We get these stories every few years:
Students in JoAnne Bolser’s middle school class were, at first, surprised when she gave them a math quiz that used pimps, gang members, and cocaine as test questions. Their surprise turned to shock when she told them the test wasn’t a joke.
The principal at Cranford Burns Middle School in Mobile, Alabama promptly placed the longtime educator on administrative leave after angry parents complained, NBC News reports.
Here are a few of the questions Bolser gave her eighth-grade class, via NBC:
“Tyrone knocked up 4 girls in the gang. There are 20 girls in his gang. What is the exact percentage of girls Tyrone knocked up?”
“Pedro got 6 years for murder. He also got $10,000 for the hit. If his common-law wife spends $100 of his hit money per month, how much money will be left when he gets out?”
The test has been floating around for years. White lady teacher, about to retire. School year is almost done… No biggie.

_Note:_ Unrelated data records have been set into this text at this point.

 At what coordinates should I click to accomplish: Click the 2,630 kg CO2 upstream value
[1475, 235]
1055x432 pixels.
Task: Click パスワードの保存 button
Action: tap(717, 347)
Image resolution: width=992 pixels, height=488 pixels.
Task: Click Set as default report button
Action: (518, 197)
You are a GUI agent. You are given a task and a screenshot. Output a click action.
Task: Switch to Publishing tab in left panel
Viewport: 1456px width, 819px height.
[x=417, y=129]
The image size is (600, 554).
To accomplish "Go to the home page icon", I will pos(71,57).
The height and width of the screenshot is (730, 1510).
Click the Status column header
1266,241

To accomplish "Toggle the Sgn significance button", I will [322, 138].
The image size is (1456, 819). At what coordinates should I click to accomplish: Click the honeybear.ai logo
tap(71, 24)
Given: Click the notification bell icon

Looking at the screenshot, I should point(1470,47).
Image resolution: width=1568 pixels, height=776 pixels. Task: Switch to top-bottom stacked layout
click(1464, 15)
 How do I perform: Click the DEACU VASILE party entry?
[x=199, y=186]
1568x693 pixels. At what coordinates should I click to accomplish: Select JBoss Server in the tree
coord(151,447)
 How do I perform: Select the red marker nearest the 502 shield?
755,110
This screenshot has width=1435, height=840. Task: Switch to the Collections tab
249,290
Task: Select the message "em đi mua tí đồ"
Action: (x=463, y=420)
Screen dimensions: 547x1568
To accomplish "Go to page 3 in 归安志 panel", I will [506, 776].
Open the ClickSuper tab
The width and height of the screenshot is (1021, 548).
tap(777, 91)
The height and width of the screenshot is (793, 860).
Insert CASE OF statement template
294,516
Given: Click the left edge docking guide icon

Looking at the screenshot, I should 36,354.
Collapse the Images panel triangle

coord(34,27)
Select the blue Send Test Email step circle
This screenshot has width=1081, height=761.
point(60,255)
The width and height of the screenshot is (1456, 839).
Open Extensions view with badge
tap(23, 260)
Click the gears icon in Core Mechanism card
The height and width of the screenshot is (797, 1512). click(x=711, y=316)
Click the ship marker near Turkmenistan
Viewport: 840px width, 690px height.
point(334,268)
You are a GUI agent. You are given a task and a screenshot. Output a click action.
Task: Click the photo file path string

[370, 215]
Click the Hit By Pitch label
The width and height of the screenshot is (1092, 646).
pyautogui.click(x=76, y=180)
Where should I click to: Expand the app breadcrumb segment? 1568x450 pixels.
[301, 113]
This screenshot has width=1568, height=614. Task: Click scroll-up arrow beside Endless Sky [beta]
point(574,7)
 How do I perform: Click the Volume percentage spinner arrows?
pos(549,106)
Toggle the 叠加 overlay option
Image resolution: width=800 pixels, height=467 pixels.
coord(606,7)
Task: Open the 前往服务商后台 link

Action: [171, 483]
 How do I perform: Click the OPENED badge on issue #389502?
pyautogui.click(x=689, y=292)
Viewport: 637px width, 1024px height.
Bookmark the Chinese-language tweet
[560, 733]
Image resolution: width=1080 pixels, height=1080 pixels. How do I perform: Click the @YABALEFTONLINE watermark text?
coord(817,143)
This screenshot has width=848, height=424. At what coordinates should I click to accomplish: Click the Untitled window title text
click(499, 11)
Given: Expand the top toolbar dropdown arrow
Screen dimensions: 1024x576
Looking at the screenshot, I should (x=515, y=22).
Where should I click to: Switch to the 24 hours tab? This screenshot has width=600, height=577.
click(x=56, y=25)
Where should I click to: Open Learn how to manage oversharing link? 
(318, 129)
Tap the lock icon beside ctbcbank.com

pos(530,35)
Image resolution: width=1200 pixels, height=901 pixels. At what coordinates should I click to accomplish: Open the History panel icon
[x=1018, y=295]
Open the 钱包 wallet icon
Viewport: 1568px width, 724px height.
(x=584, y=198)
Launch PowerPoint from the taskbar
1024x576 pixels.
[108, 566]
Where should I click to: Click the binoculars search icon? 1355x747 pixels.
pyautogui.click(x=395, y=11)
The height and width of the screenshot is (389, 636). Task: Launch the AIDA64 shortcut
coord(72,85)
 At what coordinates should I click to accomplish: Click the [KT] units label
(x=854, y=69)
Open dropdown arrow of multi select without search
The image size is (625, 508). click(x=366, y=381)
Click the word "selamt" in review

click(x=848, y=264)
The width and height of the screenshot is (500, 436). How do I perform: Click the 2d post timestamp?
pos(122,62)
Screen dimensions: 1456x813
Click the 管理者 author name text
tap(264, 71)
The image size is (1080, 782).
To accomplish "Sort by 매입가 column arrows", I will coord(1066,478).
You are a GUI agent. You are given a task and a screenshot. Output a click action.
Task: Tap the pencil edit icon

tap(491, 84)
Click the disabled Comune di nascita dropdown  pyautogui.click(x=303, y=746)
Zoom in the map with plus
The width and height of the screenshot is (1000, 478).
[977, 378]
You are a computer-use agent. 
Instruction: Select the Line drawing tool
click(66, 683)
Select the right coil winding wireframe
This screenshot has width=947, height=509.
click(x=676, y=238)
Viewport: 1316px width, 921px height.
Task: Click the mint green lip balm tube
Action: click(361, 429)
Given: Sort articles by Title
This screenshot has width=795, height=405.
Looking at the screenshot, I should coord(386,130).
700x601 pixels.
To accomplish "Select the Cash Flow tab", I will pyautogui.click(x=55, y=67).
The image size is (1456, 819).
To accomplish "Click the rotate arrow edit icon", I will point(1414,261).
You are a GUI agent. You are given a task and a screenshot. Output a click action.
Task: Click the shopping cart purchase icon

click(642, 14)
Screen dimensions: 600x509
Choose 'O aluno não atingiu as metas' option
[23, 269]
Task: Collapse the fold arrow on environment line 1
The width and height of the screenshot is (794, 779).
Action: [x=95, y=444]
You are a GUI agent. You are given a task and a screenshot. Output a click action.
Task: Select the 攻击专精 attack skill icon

Then I saw this in the article:
Parent Erica Hall told NBC affiliate WPMI-TV that her son snapped a picture of the quiz and sent it to her. She and her husband, both outraged, visited the principal.
According to NBC, school communications director Rena Philips said Hall and her husband were the only parents to complain, even though a lot of anger was expressed on social media. She said school officials quickly addressed the issue:
“The principal looked into it and then our school resource officer investigated it and then we immediately put the teacher on administrative leave.”
The school resource officer is not generally an educator in charge of resources.
That’s what they call the in-house police officer. The principal called in NOT the head of the department, NOT the Human Resources rep for the school and NOT anybody in educational administration. The second step was to call in the on-campus police.
When the SRO slammed that high school girl to the floor in South Carolina, I questioned the use of the police in enforcing school rules. There are police, and there are school employees. Police should not be enforcing a “no phones” policy, and they sure have no reason to investigate a test passed out by a teacher.